А на следующий день Рэми летел по запорошенному снегом льду и вслед ему несся неистовый лай.

— Ату, ату его! — кричал Гэн.

Сыпало солнце на снег искры, ломался под ногами наст, и Рэми рвался вперед, из последних сил, на крыльях безумного страха. И знал, что не успеет, что спасения не будет.

— Ату!

Ноги болели невыносимо. Рэми бежал, рвал жилы, охваченный желанием жить. Просто жить. А лай был все ближе. И казалось, что опаляет спину горячее дыхание, и еще чуть, и вонзятся в кожу острые зубы, рванут кусок мяса, потянутся к беззащитной шее. Быстрей! Рвалась из груди боль, заливала глаза кровавая пелена, и медленно, будто издеваясь, приближался берег.

Еще быстрее!

А лай был все ближе, а сил было все меньше. И пот застилал глаза, и ноги гудели от напряжения, и сбилась с волос, свалилась в снег шапка, а пальцы рвали завязки тяжелого плаща, скидывая его на снег.

Быстрее!

Он видел только берег, спасительный берег. А там дорога, а за дорогой — забор, дом, в котором можно спрятаться, забиться за печку, отдышаться и найти силы, чтобы жить дальше. Надо только добежать!

Крепкие руки обвили плечи, кто-то мягко толкнул в сугроб, на глаза запросились слезы. За что? Он ведь почти добежал! Лай вдруг затих, сменившись визгом, страх, еще недавно кипятивший кровь, накатил волной слабости. Рэми не мог встать. Он даже пошевелиться не мог. Он так и сидел на снегу, опустив голову и мучительно краснел, чувствуя, как бегут по щекам беспомощные слезы. Стыдно-то как. А предательских слез все равно не удержать.

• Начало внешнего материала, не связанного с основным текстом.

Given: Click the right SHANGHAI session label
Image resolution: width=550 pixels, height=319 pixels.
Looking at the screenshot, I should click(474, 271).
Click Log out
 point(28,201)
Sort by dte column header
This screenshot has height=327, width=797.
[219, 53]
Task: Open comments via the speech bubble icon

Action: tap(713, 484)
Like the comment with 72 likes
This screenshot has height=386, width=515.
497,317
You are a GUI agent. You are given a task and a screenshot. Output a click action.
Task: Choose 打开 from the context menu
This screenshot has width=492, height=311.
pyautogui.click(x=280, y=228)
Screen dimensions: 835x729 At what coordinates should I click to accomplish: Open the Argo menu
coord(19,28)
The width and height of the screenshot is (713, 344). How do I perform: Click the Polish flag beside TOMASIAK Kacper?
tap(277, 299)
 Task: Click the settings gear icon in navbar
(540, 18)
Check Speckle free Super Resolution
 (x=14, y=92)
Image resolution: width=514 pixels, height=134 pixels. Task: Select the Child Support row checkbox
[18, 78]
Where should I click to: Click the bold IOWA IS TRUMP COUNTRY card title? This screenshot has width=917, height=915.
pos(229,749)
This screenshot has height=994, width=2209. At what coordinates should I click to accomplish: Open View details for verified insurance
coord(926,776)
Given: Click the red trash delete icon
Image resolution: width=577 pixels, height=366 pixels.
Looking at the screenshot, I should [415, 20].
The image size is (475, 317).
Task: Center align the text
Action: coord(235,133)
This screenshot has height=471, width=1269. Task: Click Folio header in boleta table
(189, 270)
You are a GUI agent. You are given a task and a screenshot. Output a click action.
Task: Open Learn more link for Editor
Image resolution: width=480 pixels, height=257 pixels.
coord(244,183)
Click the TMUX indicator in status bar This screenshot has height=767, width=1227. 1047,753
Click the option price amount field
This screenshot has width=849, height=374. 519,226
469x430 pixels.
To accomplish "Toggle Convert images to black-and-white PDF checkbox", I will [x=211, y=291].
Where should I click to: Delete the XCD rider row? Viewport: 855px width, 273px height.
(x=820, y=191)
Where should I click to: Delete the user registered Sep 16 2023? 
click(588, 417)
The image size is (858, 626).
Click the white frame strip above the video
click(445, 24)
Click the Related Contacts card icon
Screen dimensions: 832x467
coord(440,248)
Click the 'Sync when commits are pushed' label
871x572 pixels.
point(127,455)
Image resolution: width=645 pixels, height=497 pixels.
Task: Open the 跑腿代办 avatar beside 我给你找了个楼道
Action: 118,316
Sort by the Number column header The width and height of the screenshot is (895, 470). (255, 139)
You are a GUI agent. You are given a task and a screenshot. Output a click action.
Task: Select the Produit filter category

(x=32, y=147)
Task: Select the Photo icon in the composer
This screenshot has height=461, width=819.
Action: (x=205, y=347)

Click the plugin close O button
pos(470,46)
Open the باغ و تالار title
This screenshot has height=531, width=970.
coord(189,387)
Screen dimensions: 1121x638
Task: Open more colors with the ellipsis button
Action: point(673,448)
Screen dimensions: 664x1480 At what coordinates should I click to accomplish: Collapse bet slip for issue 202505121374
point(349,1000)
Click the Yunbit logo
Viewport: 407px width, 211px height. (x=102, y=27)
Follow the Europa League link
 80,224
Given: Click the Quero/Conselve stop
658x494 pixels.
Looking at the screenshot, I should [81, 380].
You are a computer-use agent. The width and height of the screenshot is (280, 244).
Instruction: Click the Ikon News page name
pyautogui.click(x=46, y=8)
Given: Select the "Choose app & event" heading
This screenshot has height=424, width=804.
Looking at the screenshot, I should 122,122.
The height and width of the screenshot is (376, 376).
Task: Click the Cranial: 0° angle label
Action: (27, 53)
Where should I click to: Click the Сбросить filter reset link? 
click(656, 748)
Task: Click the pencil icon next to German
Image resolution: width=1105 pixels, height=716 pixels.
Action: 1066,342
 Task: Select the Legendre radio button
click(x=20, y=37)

Кто-то опустился перед ним на корточки.

— Ну же, малыш.

Малыш? И унизительно, и сладко. Никто и никогда его так не называл. Рэми медленно поднял голову и вздрогнул, наткнувшись на внимательный взгляд молодого незнакомого мужчины. И поверилось этому взгляду. И ладони протянутой поверилось, и мягкой, дружеской улыбке на тонких губах.

— Волчонок… — улыбнулся мужчина.

Но все равно… Через несколько дней падал за низким окошком снег, стояла вокруг тяжелая, томительная тишина. Услышав, что должен поехать в замок с незнакомцем, которого звали Брэном, Рэми вырвался из рук матери, забился в угол кровати и вскричал:

— Не хочу!

Проснулась и заплакала сестра. Хрустнула в печи лопнувшая ветка, и Лия испуганно обвила пухлыми ручонками шею матери, уткнув заплаканное лицо ей в волосы.

— Ты не можешь остаться здесь, — сказала мать, осторожно присаживаясь на край кровати и усадив дочь себе на колени.

— Я хочу с тобой, — упрямо ответил Рэми. — И с Лией. Если вы тут, то и я тут.

— Рэми, — губы матери задрожали, глаза блеснули в свете лучины влажным блеском, и на миг Рэми показалось, что сейчас она заплачет. — Мальчик мой… нам с Лией хорошо в деревне, ты же сам все видишь, а ты…

Рэми отвернулся, сжав ладони в кулак. Он был мал, но чувствовал — в деревне он чужой и никому не нужен. Даже вот матери, оказывается, не нужен. Обидно и больно. Но сам виноват. Мама всегда говорила, что он должен быть мужчиной, сильным, а у него не получалось. Он дал себя избить. Он дал себя загнать собаками.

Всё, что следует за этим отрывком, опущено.